Je suis salarié chez Combronde et je travaille aujourd’hui en “location” pour une entreprise d’aluminium à Gannat. Mes missions me sont transmises au jour le jour et je prends connaissance de ma prochaine destination la veille pour le lendemain.
Sur la route cinq jours sur sept, Olivier vit ainsi une grande partie du temps, jour et nuit, dans ces quelque cinq mètres carrés de surface, ceux de la cabine de pilotage. Une cabine qui constitue tour à tour son poste de travail, de détente, sa cuisine et sa couchette. "Je considère cette cabine comme mon appartement et je me déchausse en arrivant." Méticuleux sur la propreté, "ce n’est pas le cas dans tous les autres camions", Olivier a fait le choix de la sobriété quand "certains dépensent jusqu’à 15.000 euros pour les customs".
Derrière le poste de pilotage, les quelques effets personnels, de toilettes essentiellement, sont rangés là aussi méthodiquement au-dessus de la couchette basse, "celle du haut est plus spacieuse mais moins pratique ".
Avec des cartes en papierChaque lundi, c’est muni de son ordre de mission, de changes pour la semaine, d’une trousse de toilettes et d’un sac de nourriture, « on ne sait jamais ce qui peut se passer », qu’Olivier rejoint « son outil de travail.
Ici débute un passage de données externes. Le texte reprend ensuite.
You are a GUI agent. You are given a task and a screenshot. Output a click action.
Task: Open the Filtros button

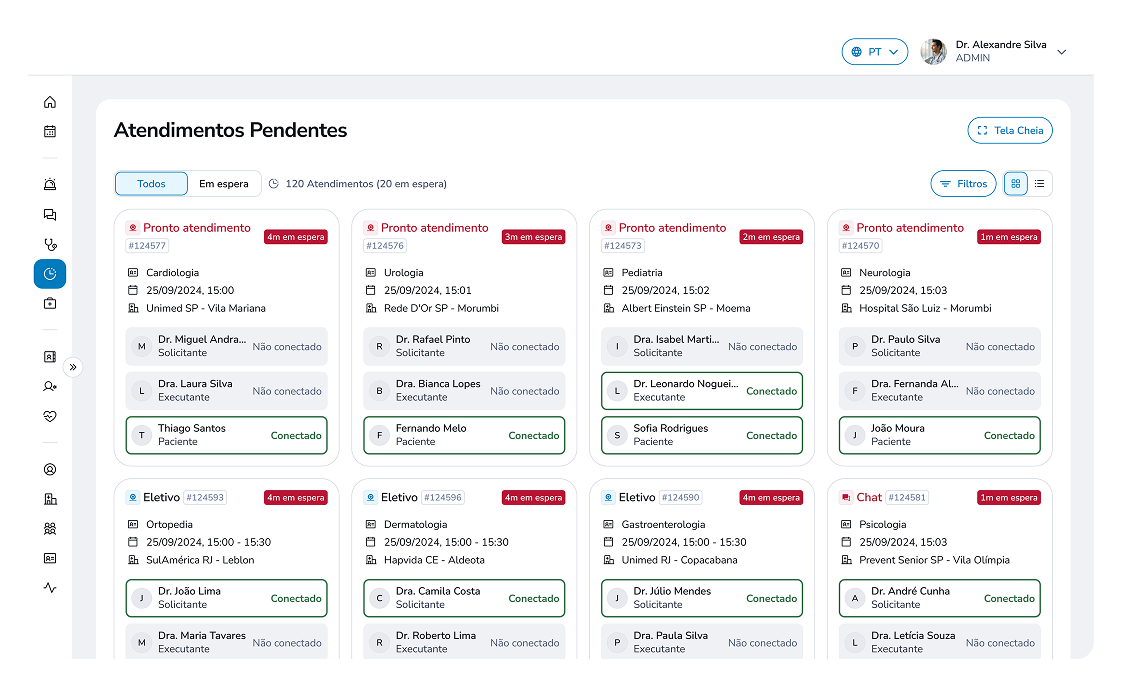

De l’immense zone de stationnement de l’entreprise Combronde qui emploie 1.200 salariés dont 650 chauffeurs (pour 650 camions), le 44 tonnes s’élance pour un long voyage. Il aura parcouru 3.200 km en moyenne en fin de semaine, soit 120.000 km en une année.
Dans l’habitacle, le chauffeur ne boude pas son plaisir, "je ne me lasse toujours pas de regarder le paysage, et puis conduire c’est une forme de liberté, et on a personne sur le dos". Un œil sur la route, « le plus gros danger ce sont les autres conducteurs », un autre parfois sur les cartes routières, "je préfère travailler avec celles en papier, c’est plus fiable et pratique et la hauteur des ponts est indiquée", le conducteur gère aussi son temps à la minute. Pas question de dépasser la durée de conduite journalière (limitée à 9 ou 10 heures). Le chronotachygraphe veille.
Avec la circulation, on ne sait jamais précisément où on va se trouver au moment où il faudra arrêter, alors on ne prévoit pas pour dormir. Ce qui fait notre point de chute, ce sont les heures de conduite. On peut s’organiser une heure avant.
Vient le moment du repos salvateur. Mais sur la route, tout ne roule pas forcément comme on l’avait prévu. "Au niveau de la sécurité, il ne faut pas dormir sur l’autoroute, notamment sur l’A7 où il y a beaucoup plus de brigands depuis 10, 15 ans. Le problème, c’est que sur les réseaux secondaires, ils mettent des cailloux partout pour qu’on ne se gare plus."
Reste les parkings des restaurants routiers, mais beaucoup ont fermé et puis ce n’est plus la même ambiance qu’avant " et Olivier a ses adresses : "Ce qui est sur c’est qu’on mange bien partout en Bretagne ! "
Il faut ensuite à tuer le temps, « parfois je vais marcher un peu » et dans la cabine principalement : "On prépare les papiers, et puis il y a la tablette avec partage de connexion." Quelques heures de sommeil, une toilette sommaire, « au moment du Covid je me lavais dans une bassine », et le voilà reparti. Chauffeur n’est pas un métier, c’est une vie : "Il faut avoir la passion".